Manufacturing Lead, Cell Therapy (Biotech)

22nd June 2022
Vandu Worldwide

Our client is a pioneering global biotech company, which is unlocking the full potential of personalized therapies and closed processing systems through its Cell and Gene Therapy Biotech Platform. Its ultimate aim is providing life changing treatments at the Point of Care to large numbers of patients at low cost.

We are looking for an experienced Manufacturing Lead to support the establishment of the manufacturing facility, build the manufacturing team and manage and supervise the production activities. The ideal candidate will be a manufacturing leader with a demonstrated experience in production of cell therapy products in a cleanroom environment under cGMP.
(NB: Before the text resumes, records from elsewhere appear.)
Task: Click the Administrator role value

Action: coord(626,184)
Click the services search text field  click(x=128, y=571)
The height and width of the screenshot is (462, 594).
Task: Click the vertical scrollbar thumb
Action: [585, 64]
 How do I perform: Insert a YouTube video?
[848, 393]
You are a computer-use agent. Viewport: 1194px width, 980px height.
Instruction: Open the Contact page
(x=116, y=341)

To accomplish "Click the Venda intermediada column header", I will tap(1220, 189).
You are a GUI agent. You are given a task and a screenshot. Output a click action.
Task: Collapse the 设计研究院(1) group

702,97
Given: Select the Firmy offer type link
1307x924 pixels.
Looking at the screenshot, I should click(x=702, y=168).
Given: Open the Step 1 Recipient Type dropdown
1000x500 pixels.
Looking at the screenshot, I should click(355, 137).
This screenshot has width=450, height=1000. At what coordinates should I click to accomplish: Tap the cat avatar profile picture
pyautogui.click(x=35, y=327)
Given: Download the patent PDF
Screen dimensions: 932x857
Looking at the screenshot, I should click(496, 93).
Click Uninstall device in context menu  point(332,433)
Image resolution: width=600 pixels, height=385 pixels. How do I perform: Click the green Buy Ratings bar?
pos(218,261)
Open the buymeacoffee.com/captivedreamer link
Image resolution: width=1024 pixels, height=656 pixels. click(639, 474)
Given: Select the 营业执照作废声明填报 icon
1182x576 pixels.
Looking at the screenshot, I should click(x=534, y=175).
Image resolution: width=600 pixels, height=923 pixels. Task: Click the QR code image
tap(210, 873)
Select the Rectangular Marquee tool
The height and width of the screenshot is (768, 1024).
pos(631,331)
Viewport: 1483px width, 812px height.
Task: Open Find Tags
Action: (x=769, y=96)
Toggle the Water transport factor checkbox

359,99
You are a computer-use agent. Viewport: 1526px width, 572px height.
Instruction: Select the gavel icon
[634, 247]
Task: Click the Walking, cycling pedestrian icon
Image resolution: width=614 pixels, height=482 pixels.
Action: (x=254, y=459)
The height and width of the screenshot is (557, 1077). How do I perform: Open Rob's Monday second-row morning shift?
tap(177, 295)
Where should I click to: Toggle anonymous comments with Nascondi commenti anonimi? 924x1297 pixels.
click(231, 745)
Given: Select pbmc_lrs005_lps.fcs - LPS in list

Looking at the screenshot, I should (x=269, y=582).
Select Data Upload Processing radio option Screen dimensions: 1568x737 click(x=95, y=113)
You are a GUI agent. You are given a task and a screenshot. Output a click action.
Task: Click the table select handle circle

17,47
The position is based in Natick, MA, US.

 

Responsibilities

  • Support the establishment of the cGMP cleanroom facility and supporting areas.
  • Hire, mentor and train a high-performing Manufacturing team.
  • Manage the Manufacturing department.
  • Support the generation of SOP’s and Batch Records, and the Tech Transfer activities of new processes to the site.
  • Oversee and lead the production of cell therapy products according to SOPs and Batch Records in a controlled, cGMP cleanroom environment.
  • Manage the production schedule and the daily tasks of the Manufacturing Operators.
  • Manage the Calibration, Validation and Maintenance plans.
  • Review of executed production batch records, and support deviations, CAPA’s, Change Controls and Investigations.
  • Ensure the production activities are performed in a manner consistent with the safety and quality policies and according to cGMP requirements.

 

Requirements

  • An academic degree in a life sciences discipline
  • Experience as a direct manager / leader in cGMP Manufacturing of cell therapy products.
  • Experience in aseptic processing in ISO 5 BSC and cell expansion using incubators is required. Experience in automated equipment for cell expansion and processing, cell wash and cryopreservation is preferred.
  • Technical writing skills of cGMP documents – for example: SOPs, Production Batch Records.
  • Working knowledge of cGMP regulations and FDA guidance for cell therapy manufacturing.
  • Self-organizer, keen attention to detail.
  • Positive interpersonal skills with the ability to interact with individuals from a variety of levels and functions.
  • Ability to quickly adapt to a rapidly changing environment and demands.
  • Responsive, can-do attitude.